Intermediair metabolisme en energie, ook wel metabolisme genoemd, vindt voornamelijk intracellulair plaats. Hierbij gaat het om een reeks complexe biochemische reacties zoals glycolyse, de Krebs-cyclus en oxidatieve fosforylering, waarbij energie wordt geproduceerd in de vorm van ATP (adenosinetrifosfaat).
Metabolisme en energie zijn een sleutelproces dat het functioneren van het lichaam ondersteunt. Verstoringen in dit proces kunnen leiden tot verschillende ziekten en aandoeningen, zoals obesitas, diabetes, hart- en vaatziekten en andere.
Als gevolg hiervan zijn metabolisme en energie een complex en belangrijk proces voor alle levende organismen. Het zorgt voor de toevoer van noodzakelijke stoffen en de productie van energie die nodig is om het leven en functioneren van het lichaam in stand te houden. Als we dit proces begrijpen, kunnen we de fysiologie van organismen beter begrijpen en strategieën ontwikkelen om de gezondheid te behouden en verschillende ziekten te overwinnen.
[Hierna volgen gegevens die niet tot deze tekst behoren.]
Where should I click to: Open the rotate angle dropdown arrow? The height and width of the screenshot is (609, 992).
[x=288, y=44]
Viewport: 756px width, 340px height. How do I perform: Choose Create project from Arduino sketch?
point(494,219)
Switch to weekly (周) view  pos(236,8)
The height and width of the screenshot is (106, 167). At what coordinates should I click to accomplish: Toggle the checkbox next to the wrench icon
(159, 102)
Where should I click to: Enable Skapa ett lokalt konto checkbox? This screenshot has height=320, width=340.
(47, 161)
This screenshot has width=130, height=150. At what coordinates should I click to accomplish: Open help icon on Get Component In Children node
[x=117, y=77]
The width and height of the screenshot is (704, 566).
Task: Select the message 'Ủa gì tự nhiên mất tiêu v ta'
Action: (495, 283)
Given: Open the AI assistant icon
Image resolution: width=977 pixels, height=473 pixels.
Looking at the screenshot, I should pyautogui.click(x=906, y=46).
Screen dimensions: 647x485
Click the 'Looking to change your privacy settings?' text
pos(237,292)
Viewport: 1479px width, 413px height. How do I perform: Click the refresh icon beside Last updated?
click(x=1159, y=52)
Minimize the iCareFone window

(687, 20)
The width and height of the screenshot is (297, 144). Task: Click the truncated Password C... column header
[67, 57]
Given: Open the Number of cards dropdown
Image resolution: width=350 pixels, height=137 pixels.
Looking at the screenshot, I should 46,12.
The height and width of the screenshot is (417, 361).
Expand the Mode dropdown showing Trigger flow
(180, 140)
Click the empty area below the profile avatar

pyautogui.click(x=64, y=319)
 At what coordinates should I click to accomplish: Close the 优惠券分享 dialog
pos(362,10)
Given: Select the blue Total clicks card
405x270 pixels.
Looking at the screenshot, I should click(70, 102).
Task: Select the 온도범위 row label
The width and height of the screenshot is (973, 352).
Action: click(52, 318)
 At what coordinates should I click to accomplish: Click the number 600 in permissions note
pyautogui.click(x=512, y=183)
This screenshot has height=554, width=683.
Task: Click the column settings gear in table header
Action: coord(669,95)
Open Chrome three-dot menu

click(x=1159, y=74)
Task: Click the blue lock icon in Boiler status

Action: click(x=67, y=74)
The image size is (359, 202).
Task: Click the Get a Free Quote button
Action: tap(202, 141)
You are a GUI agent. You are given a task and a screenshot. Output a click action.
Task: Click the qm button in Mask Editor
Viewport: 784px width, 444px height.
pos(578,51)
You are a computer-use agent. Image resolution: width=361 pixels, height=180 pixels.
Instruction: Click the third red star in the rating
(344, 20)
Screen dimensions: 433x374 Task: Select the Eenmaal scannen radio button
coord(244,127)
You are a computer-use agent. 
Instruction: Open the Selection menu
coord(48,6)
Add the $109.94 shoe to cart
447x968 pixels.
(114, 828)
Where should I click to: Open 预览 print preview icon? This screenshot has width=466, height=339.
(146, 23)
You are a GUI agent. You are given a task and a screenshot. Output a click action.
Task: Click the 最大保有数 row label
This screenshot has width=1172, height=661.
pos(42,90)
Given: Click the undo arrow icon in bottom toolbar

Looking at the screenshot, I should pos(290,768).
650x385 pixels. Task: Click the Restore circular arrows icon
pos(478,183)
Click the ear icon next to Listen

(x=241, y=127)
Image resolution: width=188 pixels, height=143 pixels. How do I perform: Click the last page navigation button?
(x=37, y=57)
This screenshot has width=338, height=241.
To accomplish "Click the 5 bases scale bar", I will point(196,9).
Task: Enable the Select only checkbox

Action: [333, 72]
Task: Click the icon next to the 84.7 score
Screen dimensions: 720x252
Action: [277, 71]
Metabolisme en energie is het proces waarbij het lichaam de noodzakelijke voedingsstoffen uit voedsel ontvangt en deze omzet in energie om zijn vitale functies te ondersteunen. Dit proces is het geheel van alle chemische reacties die in het lichaam plaatsvinden en die verband houden met de inname, vertering, assimilatie (transformatie) en uitscheiding van stoffen en hun transformatie in andere beschikbare vormen.
Belangrijkste stadia van metabolisme en energie:
I. Voedselconsumptiefase: voedsel komt het spijsverteringskanaal binnen en wordt verwerkt. Tijdens dit proces breekt het lichaam voedingsstoffen af in kleinere verbindingen, die vervolgens via de darmwand worden opgenomen.
II. Absorptiefase: Voedingsstoffen die door afbraak worden verkregen, worden door het lichaam opgenomen en omgezet in energie.
III. Energieconversiefase: energie wordt omgezet in chemische en kinetische energie, die wordt gebruikt om de volledige werking van het lichaam en het verloop van zijn talrijke fysiologische processen te garanderen.
IV. Afvaleliminatiefase: Tijdens het stofwisselingsproces scheidt het lichaam afval uit in de vorm van urine, ontlasting, zweet, enz. Deze afvalstoffen moeten worden verwijderd om de normale werking van het lichaam te behouden.